Well, I managed to alienate my flatmates in one day. A new record.If you’d like pictures of what I’m living in, peruse my roommate’s site or just go here.
Speaking of which, allow me to give you a quick rundown on my current mates:
Trumpet Rob Troyan, whom I knew before I arrived. He’s a 5’11” Pennsylvania native who likes to paintball, play the trumpet (who here was surprised by that? Admit it now or forever hide your ignorance), and be nice to girls.
Yelizaveta Bachko (pronounced: Lee-za), whose name I need to learn how to spell and/or pronounce. She’s a 4’11” (note: all people shorter than me are instantly 4’11” in my eyes) Russian-borne New Jerseyite with a flair for sarcasm and a razor-sharp wit. And before anybody makes that pun, yes, we’re all living on edge.
Jess Levy, who’s a soft-spoken, blond New Jerseyite majoring in Psychology who’s been super nice to me (perhaps out of fear? I mean, it did take her a while to get used to my sense of humor). She’s also attempted to not eat meat around me (and failed miserably. Hey, vegetarianism is hard).
I’d post pictures of us all, but I’ve yet to be able to access the internet on my own computer. I’ve also yet to call my parents or my friends. I hope they don’t think I’m dead…
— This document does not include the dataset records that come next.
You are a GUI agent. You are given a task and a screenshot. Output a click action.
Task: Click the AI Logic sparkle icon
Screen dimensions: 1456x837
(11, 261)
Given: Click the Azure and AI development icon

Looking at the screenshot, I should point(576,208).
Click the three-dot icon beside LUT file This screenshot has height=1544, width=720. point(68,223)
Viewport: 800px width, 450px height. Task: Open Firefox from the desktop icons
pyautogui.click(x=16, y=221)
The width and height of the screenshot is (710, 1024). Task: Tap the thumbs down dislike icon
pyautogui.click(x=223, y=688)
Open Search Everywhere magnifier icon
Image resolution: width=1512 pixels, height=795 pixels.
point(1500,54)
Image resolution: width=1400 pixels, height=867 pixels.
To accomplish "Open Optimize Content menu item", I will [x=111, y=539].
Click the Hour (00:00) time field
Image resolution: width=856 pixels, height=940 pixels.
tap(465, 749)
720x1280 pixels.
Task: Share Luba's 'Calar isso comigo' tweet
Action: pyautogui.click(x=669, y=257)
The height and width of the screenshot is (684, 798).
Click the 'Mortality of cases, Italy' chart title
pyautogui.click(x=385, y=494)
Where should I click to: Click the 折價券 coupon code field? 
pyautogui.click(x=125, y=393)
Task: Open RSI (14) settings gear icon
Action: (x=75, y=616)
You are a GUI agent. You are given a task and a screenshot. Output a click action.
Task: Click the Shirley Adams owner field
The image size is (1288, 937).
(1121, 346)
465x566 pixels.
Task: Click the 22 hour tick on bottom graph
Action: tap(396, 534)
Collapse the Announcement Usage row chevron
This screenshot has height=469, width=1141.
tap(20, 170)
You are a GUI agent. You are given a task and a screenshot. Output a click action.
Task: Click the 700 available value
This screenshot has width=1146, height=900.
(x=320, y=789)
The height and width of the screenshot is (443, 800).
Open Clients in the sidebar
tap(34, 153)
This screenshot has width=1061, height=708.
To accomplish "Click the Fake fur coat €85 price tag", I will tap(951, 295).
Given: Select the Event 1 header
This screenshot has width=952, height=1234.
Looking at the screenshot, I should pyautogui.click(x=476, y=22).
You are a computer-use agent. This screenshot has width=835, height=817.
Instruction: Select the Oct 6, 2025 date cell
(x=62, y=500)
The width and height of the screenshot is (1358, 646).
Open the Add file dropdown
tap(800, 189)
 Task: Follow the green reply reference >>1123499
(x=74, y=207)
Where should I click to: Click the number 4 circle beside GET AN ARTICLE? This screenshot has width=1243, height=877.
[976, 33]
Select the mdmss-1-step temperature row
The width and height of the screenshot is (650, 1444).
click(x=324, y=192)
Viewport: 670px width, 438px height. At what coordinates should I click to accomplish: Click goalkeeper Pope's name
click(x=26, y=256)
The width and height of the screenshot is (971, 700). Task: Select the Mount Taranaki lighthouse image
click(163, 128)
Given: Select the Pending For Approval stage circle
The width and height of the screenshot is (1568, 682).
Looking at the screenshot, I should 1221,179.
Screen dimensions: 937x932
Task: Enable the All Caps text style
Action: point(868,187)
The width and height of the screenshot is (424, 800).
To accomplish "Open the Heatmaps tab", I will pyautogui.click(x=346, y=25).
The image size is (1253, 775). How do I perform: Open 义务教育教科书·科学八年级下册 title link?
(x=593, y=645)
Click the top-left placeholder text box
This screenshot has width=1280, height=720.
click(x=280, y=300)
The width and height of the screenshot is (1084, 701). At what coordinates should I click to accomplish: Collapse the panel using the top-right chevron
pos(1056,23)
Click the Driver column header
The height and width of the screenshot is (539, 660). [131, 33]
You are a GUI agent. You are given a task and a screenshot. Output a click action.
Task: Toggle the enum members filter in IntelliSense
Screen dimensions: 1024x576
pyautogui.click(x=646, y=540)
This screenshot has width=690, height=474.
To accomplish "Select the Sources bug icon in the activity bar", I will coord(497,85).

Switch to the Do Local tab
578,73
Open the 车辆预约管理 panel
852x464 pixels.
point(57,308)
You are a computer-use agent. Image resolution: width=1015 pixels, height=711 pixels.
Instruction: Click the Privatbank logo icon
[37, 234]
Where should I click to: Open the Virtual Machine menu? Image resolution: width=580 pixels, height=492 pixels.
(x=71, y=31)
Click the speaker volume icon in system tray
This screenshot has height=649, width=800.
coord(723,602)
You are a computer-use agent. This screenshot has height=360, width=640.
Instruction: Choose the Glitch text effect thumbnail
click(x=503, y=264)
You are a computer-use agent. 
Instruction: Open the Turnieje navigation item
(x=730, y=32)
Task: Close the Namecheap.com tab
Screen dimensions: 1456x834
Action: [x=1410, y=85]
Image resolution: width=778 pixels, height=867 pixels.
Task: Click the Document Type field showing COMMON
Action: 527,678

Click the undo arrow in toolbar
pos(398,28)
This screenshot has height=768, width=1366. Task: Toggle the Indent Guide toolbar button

*Reads Rob’s essay about Australia*
…are you Carlos?
Aye,
It’s what I is right now.
Though I’ve been Pixel Qyw Styx (aged 19.5) since I was your age.
All my Drama peeps and friends of Drama peeps know me as Pixel, all my family calls me Charly, and all teachers/classmates/flatmates apparently call me Carlos.
It’s a real identity problem.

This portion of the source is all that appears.